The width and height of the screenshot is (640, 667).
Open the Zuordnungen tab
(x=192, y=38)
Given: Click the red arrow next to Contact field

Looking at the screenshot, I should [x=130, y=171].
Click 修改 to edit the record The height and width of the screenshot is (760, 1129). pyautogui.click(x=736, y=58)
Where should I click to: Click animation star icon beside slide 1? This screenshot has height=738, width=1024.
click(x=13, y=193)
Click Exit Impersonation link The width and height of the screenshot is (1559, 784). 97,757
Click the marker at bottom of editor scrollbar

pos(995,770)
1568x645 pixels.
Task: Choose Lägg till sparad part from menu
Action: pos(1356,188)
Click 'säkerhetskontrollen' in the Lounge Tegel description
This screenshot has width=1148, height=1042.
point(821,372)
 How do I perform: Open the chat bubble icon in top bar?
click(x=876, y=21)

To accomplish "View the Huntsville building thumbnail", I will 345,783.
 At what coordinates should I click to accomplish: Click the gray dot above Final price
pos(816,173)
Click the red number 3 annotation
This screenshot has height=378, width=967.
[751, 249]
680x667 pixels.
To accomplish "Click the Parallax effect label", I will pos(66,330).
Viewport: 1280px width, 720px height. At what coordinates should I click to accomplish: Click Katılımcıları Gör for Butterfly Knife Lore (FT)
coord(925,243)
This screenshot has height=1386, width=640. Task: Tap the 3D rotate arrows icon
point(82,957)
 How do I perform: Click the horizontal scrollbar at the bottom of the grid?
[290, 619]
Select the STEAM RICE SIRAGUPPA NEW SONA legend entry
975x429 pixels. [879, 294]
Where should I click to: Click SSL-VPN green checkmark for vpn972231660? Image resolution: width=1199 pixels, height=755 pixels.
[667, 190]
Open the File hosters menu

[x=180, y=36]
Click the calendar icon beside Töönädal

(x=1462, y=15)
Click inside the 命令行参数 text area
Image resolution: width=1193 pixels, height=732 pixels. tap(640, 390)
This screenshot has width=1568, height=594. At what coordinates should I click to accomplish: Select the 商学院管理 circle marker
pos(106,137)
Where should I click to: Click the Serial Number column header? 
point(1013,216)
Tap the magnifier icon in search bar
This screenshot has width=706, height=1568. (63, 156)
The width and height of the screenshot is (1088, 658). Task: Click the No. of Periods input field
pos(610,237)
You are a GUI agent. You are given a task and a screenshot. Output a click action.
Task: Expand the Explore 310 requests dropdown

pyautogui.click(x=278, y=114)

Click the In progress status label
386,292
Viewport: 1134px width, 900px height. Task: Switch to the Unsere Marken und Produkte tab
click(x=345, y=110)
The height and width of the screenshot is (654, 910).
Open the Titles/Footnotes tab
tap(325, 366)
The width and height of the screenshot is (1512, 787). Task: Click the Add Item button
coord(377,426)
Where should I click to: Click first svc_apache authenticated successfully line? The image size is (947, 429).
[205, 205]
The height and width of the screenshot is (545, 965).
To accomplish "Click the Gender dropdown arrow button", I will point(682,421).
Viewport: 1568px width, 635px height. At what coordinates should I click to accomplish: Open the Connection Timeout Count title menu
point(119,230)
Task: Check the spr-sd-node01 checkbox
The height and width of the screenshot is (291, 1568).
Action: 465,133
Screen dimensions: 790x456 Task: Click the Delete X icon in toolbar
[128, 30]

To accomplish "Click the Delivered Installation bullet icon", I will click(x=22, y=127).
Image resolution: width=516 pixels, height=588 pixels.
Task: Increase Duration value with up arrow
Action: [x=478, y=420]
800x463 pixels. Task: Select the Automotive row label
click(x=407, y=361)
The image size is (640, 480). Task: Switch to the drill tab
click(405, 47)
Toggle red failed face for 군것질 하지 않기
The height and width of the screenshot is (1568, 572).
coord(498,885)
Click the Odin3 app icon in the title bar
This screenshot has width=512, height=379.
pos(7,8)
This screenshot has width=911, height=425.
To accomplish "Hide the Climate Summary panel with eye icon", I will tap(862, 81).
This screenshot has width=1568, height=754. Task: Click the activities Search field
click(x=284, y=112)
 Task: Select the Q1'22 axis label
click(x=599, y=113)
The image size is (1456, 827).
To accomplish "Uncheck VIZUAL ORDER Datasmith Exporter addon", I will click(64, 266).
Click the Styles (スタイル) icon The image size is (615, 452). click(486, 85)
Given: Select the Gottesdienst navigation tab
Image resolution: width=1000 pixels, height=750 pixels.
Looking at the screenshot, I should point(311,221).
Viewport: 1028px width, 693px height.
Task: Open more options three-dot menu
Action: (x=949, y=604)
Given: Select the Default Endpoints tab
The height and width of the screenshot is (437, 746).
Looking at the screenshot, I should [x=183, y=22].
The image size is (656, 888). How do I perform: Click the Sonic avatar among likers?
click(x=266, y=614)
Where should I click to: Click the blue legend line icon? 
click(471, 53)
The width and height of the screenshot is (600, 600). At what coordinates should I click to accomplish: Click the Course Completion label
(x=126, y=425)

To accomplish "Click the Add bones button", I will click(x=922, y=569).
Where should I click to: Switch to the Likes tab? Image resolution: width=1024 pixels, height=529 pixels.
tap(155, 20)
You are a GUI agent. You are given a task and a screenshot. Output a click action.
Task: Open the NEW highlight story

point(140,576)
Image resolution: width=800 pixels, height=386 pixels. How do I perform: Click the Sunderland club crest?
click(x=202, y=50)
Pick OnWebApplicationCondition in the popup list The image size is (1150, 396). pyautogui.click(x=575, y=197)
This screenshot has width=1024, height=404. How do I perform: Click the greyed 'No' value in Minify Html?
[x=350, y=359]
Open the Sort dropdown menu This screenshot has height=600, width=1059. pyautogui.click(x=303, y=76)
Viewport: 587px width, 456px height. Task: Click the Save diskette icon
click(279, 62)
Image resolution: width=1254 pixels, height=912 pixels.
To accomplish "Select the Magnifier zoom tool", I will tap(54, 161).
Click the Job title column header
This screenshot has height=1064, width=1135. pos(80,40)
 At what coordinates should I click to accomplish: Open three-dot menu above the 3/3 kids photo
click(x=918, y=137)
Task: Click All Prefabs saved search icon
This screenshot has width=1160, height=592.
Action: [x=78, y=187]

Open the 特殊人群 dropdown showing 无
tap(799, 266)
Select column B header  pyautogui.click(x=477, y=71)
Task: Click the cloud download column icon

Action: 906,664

━━━━━━━━━━

YOUR ASSIGNMENT = Each entry above is to be returned exactly as given.

WRITTEN SOLUTION =
The width and height of the screenshot is (640, 667).
Open the Zuordnungen tab
(x=192, y=38)
Given: Click the red arrow next to Contact field

Looking at the screenshot, I should [x=130, y=171].
Click 修改 to edit the record The height and width of the screenshot is (760, 1129). pyautogui.click(x=736, y=58)
Where should I click to: Click animation star icon beside slide 1? This screenshot has height=738, width=1024.
click(x=13, y=193)
Click Exit Impersonation link The width and height of the screenshot is (1559, 784). 97,757
Click the marker at bottom of editor scrollbar

pos(995,770)
1568x645 pixels.
Task: Choose Lägg till sparad part from menu
Action: pos(1356,188)
Click 'säkerhetskontrollen' in the Lounge Tegel description
This screenshot has width=1148, height=1042.
point(821,372)
 How do I perform: Open the chat bubble icon in top bar?
click(x=876, y=21)

To accomplish "View the Huntsville building thumbnail", I will 345,783.
 At what coordinates should I click to accomplish: Click the gray dot above Final price
pos(816,173)
Click the red number 3 annotation
This screenshot has height=378, width=967.
[751, 249]
680x667 pixels.
To accomplish "Click the Parallax effect label", I will pos(66,330).
Viewport: 1280px width, 720px height. At what coordinates should I click to accomplish: Click Katılımcıları Gör for Butterfly Knife Lore (FT)
coord(925,243)
This screenshot has height=1386, width=640. Task: Tap the 3D rotate arrows icon
point(82,957)
 How do I perform: Click the horizontal scrollbar at the bottom of the grid?
[290, 619]
Select the STEAM RICE SIRAGUPPA NEW SONA legend entry
975x429 pixels. [879, 294]
Where should I click to: Click SSL-VPN green checkmark for vpn972231660? Image resolution: width=1199 pixels, height=755 pixels.
[667, 190]
Open the File hosters menu

[x=180, y=36]
Click the calendar icon beside Töönädal

(x=1462, y=15)
Click inside the 命令行参数 text area
Image resolution: width=1193 pixels, height=732 pixels. tap(640, 390)
This screenshot has width=1568, height=594. At what coordinates should I click to accomplish: Select the 商学院管理 circle marker
pos(106,137)
Where should I click to: Click the Serial Number column header? 
point(1013,216)
Tap the magnifier icon in search bar
This screenshot has width=706, height=1568. (63, 156)
The width and height of the screenshot is (1088, 658). Task: Click the No. of Periods input field
pos(610,237)
You are a GUI agent. You are given a task and a screenshot. Output a click action.
Task: Expand the Explore 310 requests dropdown

pyautogui.click(x=278, y=114)

Click the In progress status label
386,292
Viewport: 1134px width, 900px height. Task: Switch to the Unsere Marken und Produkte tab
click(x=345, y=110)
The height and width of the screenshot is (654, 910).
Open the Titles/Footnotes tab
tap(325, 366)
The width and height of the screenshot is (1512, 787). Task: Click the Add Item button
coord(377,426)
Where should I click to: Click first svc_apache authenticated successfully line? The image size is (947, 429).
[205, 205]
The height and width of the screenshot is (545, 965).
To accomplish "Click the Gender dropdown arrow button", I will point(682,421).
Viewport: 1568px width, 635px height. At what coordinates should I click to accomplish: Open the Connection Timeout Count title menu
point(119,230)
Task: Check the spr-sd-node01 checkbox
The height and width of the screenshot is (291, 1568).
Action: 465,133
Screen dimensions: 790x456 Task: Click the Delete X icon in toolbar
[128, 30]

To accomplish "Click the Delivered Installation bullet icon", I will click(x=22, y=127).
Image resolution: width=516 pixels, height=588 pixels.
Task: Increase Duration value with up arrow
Action: [x=478, y=420]
800x463 pixels. Task: Select the Automotive row label
click(x=407, y=361)
The image size is (640, 480). Task: Switch to the drill tab
click(405, 47)
Toggle red failed face for 군것질 하지 않기
The height and width of the screenshot is (1568, 572).
coord(498,885)
Click the Odin3 app icon in the title bar
This screenshot has width=512, height=379.
pos(7,8)
This screenshot has width=911, height=425.
To accomplish "Hide the Climate Summary panel with eye icon", I will tap(862, 81).
This screenshot has width=1568, height=754. Task: Click the activities Search field
click(x=284, y=112)
 Task: Select the Q1'22 axis label
click(x=599, y=113)
The image size is (1456, 827).
To accomplish "Uncheck VIZUAL ORDER Datasmith Exporter addon", I will click(64, 266).
Click the Styles (スタイル) icon The image size is (615, 452). click(486, 85)
Given: Select the Gottesdienst navigation tab
Image resolution: width=1000 pixels, height=750 pixels.
Looking at the screenshot, I should point(311,221).
Viewport: 1028px width, 693px height.
Task: Open more options three-dot menu
Action: (x=949, y=604)
Given: Select the Default Endpoints tab
The height and width of the screenshot is (437, 746).
Looking at the screenshot, I should [x=183, y=22].
The image size is (656, 888). How do I perform: Click the Sonic avatar among likers?
click(x=266, y=614)
Where should I click to: Click the blue legend line icon? 
click(471, 53)
The width and height of the screenshot is (600, 600). At what coordinates should I click to accomplish: Click the Course Completion label
(x=126, y=425)

To accomplish "Click the Add bones button", I will click(x=922, y=569).
Where should I click to: Switch to the Likes tab? Image resolution: width=1024 pixels, height=529 pixels.
tap(155, 20)
You are a GUI agent. You are given a task and a screenshot. Output a click action.
Task: Open the NEW highlight story

point(140,576)
Image resolution: width=800 pixels, height=386 pixels. How do I perform: Click the Sunderland club crest?
click(x=202, y=50)
Pick OnWebApplicationCondition in the popup list The image size is (1150, 396). pyautogui.click(x=575, y=197)
This screenshot has width=1024, height=404. How do I perform: Click the greyed 'No' value in Minify Html?
[x=350, y=359]
Open the Sort dropdown menu This screenshot has height=600, width=1059. pyautogui.click(x=303, y=76)
Viewport: 587px width, 456px height. Task: Click the Save diskette icon
click(279, 62)
Image resolution: width=1254 pixels, height=912 pixels.
To accomplish "Select the Magnifier zoom tool", I will tap(54, 161).
Click the Job title column header
This screenshot has height=1064, width=1135. pos(80,40)
 At what coordinates should I click to accomplish: Open three-dot menu above the 3/3 kids photo
click(x=918, y=137)
Task: Click All Prefabs saved search icon
This screenshot has width=1160, height=592.
Action: [x=78, y=187]

Open the 特殊人群 dropdown showing 无
tap(799, 266)
Select column B header  pyautogui.click(x=477, y=71)
Task: Click the cloud download column icon

Action: 906,664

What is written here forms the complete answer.